Half A Million People Voted Against Facebook’s Governance Changes - zhoutong
http://www.techcrunch.com/2012/12/09/vote-on-facebook-changes

======
eitland
Most interesting part of article: "To Facebook’s credit, it gave this vote a
fair chance. It emailed all its users about the proposal, let people share the
fact that they voted or the current results with friends, and showed those
posts prominently in the news feed. Facebook could have minimized visibility
of the vote with fewer sharing features and less feed presence, but didn’t."
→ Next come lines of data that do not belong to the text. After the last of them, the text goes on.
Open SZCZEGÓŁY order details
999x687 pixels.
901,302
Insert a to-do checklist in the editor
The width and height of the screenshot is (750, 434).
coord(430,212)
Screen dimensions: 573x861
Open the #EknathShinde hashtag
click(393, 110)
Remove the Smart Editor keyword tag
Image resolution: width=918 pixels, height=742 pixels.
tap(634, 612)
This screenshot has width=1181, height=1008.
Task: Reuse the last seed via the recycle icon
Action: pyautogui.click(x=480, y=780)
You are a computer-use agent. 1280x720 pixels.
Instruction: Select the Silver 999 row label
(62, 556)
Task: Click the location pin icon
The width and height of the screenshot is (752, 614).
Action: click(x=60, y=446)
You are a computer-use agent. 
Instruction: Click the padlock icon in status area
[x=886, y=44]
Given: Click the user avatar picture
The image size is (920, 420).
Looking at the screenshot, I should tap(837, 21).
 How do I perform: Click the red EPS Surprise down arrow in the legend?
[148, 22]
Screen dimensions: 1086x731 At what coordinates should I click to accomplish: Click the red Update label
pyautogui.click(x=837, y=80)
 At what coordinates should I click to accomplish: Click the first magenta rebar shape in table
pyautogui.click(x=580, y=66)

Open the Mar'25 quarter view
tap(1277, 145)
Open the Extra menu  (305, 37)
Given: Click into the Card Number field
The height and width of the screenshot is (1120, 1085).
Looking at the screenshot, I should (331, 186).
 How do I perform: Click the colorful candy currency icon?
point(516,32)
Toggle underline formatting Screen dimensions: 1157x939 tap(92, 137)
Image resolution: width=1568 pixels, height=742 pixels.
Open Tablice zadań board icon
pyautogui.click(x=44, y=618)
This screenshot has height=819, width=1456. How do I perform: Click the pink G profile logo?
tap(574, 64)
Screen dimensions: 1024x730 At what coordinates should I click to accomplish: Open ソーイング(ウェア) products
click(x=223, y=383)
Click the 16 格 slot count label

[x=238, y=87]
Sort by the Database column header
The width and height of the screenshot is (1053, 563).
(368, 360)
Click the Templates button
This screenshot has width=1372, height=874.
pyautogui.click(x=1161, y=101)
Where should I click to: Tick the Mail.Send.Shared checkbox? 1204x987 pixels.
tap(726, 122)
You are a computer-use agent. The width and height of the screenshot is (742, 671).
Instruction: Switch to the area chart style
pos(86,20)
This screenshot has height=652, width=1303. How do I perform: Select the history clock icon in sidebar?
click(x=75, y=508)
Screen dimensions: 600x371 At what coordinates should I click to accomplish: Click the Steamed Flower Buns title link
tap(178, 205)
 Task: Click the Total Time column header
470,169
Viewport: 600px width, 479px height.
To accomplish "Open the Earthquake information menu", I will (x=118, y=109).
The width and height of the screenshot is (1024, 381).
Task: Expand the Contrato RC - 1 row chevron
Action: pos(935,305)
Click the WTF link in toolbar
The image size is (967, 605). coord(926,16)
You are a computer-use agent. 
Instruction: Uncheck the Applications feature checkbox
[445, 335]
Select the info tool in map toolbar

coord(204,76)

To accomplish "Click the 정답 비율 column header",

And then this comment: "The share button, which was recently added since it
wasn't there when I voted, doesn't even work."

No big surprises here.

------
error54
I voted on Friday and the share this button "mysteriously" still doesn't work.
I disagree that Facebook gave this vote a fair chance. Sure they sent out an
email but they could have easily included a big "vote here" button but instead
all they did was bury this link[1] in the email which takes you to another
text filled page where the actual link[2] to vote is buried in yet another
paragraph. All this vote does is provide plausible deniability so that in the
future when people complain about privacy changes, all Facebook has to do is
point to this vote and proclaim that people had the chance have their say.

But do I blame Facebook? No. They didn't have initiate any sort of vote and
let's face it, at the end of the of they're in this business to make money. I
take the stance of if you don't like it, don't use it.

1 - [https://www.facebook.com/notes/facebook-site-
governance/resp...](https://www.facebook.com/notes/facebook-site-
governance/responding-to-your-feedback/10152321231735301)

2 - <https://apps.facebook.com/fbsitegovernance/>